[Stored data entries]
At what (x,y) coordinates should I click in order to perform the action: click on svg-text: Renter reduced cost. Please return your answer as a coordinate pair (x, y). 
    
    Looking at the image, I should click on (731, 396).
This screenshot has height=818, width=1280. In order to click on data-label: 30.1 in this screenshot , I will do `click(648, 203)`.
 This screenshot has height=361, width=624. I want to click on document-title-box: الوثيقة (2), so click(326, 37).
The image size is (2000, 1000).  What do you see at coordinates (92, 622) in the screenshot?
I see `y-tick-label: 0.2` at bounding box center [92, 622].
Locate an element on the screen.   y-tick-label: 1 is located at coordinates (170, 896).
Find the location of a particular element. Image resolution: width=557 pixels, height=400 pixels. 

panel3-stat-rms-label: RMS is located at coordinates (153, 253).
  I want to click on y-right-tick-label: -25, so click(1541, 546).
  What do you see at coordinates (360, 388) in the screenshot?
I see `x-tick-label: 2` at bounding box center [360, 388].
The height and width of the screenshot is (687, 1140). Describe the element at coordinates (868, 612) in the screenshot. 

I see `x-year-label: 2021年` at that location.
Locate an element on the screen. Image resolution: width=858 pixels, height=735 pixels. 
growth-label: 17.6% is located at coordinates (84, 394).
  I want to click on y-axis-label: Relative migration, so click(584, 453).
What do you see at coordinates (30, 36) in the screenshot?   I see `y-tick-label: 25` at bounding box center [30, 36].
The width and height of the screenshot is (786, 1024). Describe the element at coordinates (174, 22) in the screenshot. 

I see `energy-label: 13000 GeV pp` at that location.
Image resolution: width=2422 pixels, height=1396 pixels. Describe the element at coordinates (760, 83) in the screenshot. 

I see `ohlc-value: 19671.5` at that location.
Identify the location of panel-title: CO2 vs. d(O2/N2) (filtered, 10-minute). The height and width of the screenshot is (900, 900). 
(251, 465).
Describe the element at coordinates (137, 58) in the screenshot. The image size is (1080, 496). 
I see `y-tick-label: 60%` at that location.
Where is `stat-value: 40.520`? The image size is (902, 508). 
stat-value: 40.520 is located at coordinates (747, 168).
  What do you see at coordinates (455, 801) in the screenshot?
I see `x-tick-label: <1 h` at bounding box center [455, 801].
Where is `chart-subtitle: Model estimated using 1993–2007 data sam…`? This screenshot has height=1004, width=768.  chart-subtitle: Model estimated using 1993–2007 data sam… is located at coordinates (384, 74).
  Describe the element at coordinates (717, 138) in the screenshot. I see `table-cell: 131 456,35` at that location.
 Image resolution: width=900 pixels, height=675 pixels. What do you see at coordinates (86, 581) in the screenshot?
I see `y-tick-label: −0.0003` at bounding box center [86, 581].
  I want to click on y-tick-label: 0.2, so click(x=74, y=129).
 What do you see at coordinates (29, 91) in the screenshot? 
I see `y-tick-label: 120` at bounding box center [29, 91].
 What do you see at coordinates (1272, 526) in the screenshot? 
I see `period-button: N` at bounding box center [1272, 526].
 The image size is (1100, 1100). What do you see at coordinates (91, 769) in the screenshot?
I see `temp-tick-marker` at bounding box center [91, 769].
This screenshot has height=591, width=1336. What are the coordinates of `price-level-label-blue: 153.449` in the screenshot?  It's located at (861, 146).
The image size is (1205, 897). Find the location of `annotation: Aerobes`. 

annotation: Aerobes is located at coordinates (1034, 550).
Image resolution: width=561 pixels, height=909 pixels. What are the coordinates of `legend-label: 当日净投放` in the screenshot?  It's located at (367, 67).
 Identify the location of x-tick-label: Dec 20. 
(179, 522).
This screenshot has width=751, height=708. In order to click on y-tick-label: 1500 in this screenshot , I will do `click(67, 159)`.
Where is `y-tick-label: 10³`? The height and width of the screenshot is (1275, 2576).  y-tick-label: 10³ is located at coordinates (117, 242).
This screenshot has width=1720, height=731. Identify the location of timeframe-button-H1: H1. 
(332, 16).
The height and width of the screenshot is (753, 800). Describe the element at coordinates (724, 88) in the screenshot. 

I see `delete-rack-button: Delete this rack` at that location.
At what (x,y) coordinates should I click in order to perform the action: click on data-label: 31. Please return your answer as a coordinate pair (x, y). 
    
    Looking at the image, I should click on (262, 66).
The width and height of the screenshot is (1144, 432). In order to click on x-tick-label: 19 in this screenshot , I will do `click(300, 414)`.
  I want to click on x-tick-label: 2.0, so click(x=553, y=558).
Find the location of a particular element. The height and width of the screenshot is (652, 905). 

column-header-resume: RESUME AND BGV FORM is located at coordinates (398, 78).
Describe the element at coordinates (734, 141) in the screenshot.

* Task prompt
Can you return the listing above word for word, with every line unchanged?

* Response area
At what (x,y) coordinates should I click in order to perform the action: click on svg-text: Renter reduced cost. Please return your answer as a coordinate pair (x, y). 
    
    Looking at the image, I should click on (731, 396).
This screenshot has height=818, width=1280. In order to click on data-label: 30.1 in this screenshot , I will do `click(648, 203)`.
 This screenshot has height=361, width=624. I want to click on document-title-box: الوثيقة (2), so click(326, 37).
The image size is (2000, 1000).  What do you see at coordinates (92, 622) in the screenshot?
I see `y-tick-label: 0.2` at bounding box center [92, 622].
Locate an element on the screen.   y-tick-label: 1 is located at coordinates (170, 896).
Find the location of a particular element. Image resolution: width=557 pixels, height=400 pixels. 

panel3-stat-rms-label: RMS is located at coordinates (153, 253).
  I want to click on y-right-tick-label: -25, so click(1541, 546).
  What do you see at coordinates (360, 388) in the screenshot?
I see `x-tick-label: 2` at bounding box center [360, 388].
The height and width of the screenshot is (687, 1140). Describe the element at coordinates (868, 612) in the screenshot. 

I see `x-year-label: 2021年` at that location.
Locate an element on the screen. Image resolution: width=858 pixels, height=735 pixels. 
growth-label: 17.6% is located at coordinates (84, 394).
  I want to click on y-axis-label: Relative migration, so click(584, 453).
What do you see at coordinates (30, 36) in the screenshot?   I see `y-tick-label: 25` at bounding box center [30, 36].
The width and height of the screenshot is (786, 1024). Describe the element at coordinates (174, 22) in the screenshot. 

I see `energy-label: 13000 GeV pp` at that location.
Image resolution: width=2422 pixels, height=1396 pixels. Describe the element at coordinates (760, 83) in the screenshot. 

I see `ohlc-value: 19671.5` at that location.
Identify the location of panel-title: CO2 vs. d(O2/N2) (filtered, 10-minute). The height and width of the screenshot is (900, 900). 
(251, 465).
Describe the element at coordinates (137, 58) in the screenshot. The image size is (1080, 496). 
I see `y-tick-label: 60%` at that location.
Where is `stat-value: 40.520`? The image size is (902, 508). 
stat-value: 40.520 is located at coordinates (747, 168).
  What do you see at coordinates (455, 801) in the screenshot?
I see `x-tick-label: <1 h` at bounding box center [455, 801].
Where is `chart-subtitle: Model estimated using 1993–2007 data sam…`? This screenshot has height=1004, width=768.  chart-subtitle: Model estimated using 1993–2007 data sam… is located at coordinates (384, 74).
  Describe the element at coordinates (717, 138) in the screenshot. I see `table-cell: 131 456,35` at that location.
 Image resolution: width=900 pixels, height=675 pixels. What do you see at coordinates (86, 581) in the screenshot?
I see `y-tick-label: −0.0003` at bounding box center [86, 581].
  I want to click on y-tick-label: 0.2, so click(x=74, y=129).
 What do you see at coordinates (29, 91) in the screenshot? 
I see `y-tick-label: 120` at bounding box center [29, 91].
 What do you see at coordinates (1272, 526) in the screenshot? 
I see `period-button: N` at bounding box center [1272, 526].
 The image size is (1100, 1100). What do you see at coordinates (91, 769) in the screenshot?
I see `temp-tick-marker` at bounding box center [91, 769].
This screenshot has height=591, width=1336. What are the coordinates of `price-level-label-blue: 153.449` in the screenshot?  It's located at (861, 146).
The image size is (1205, 897). Find the location of `annotation: Aerobes`. 

annotation: Aerobes is located at coordinates (1034, 550).
Image resolution: width=561 pixels, height=909 pixels. What are the coordinates of `legend-label: 当日净投放` in the screenshot?  It's located at (367, 67).
 Identify the location of x-tick-label: Dec 20. 
(179, 522).
This screenshot has width=751, height=708. In order to click on y-tick-label: 1500 in this screenshot , I will do `click(67, 159)`.
Where is `y-tick-label: 10³`? The height and width of the screenshot is (1275, 2576).  y-tick-label: 10³ is located at coordinates (117, 242).
This screenshot has width=1720, height=731. Identify the location of timeframe-button-H1: H1. 
(332, 16).
The height and width of the screenshot is (753, 800). Describe the element at coordinates (724, 88) in the screenshot. 

I see `delete-rack-button: Delete this rack` at that location.
At what (x,y) coordinates should I click in order to perform the action: click on data-label: 31. Please return your answer as a coordinate pair (x, y). 
    
    Looking at the image, I should click on (262, 66).
The width and height of the screenshot is (1144, 432). In order to click on x-tick-label: 19 in this screenshot , I will do `click(300, 414)`.
  I want to click on x-tick-label: 2.0, so click(x=553, y=558).
Find the location of a particular element. The height and width of the screenshot is (652, 905). 

column-header-resume: RESUME AND BGV FORM is located at coordinates (398, 78).
Describe the element at coordinates (734, 141) in the screenshot.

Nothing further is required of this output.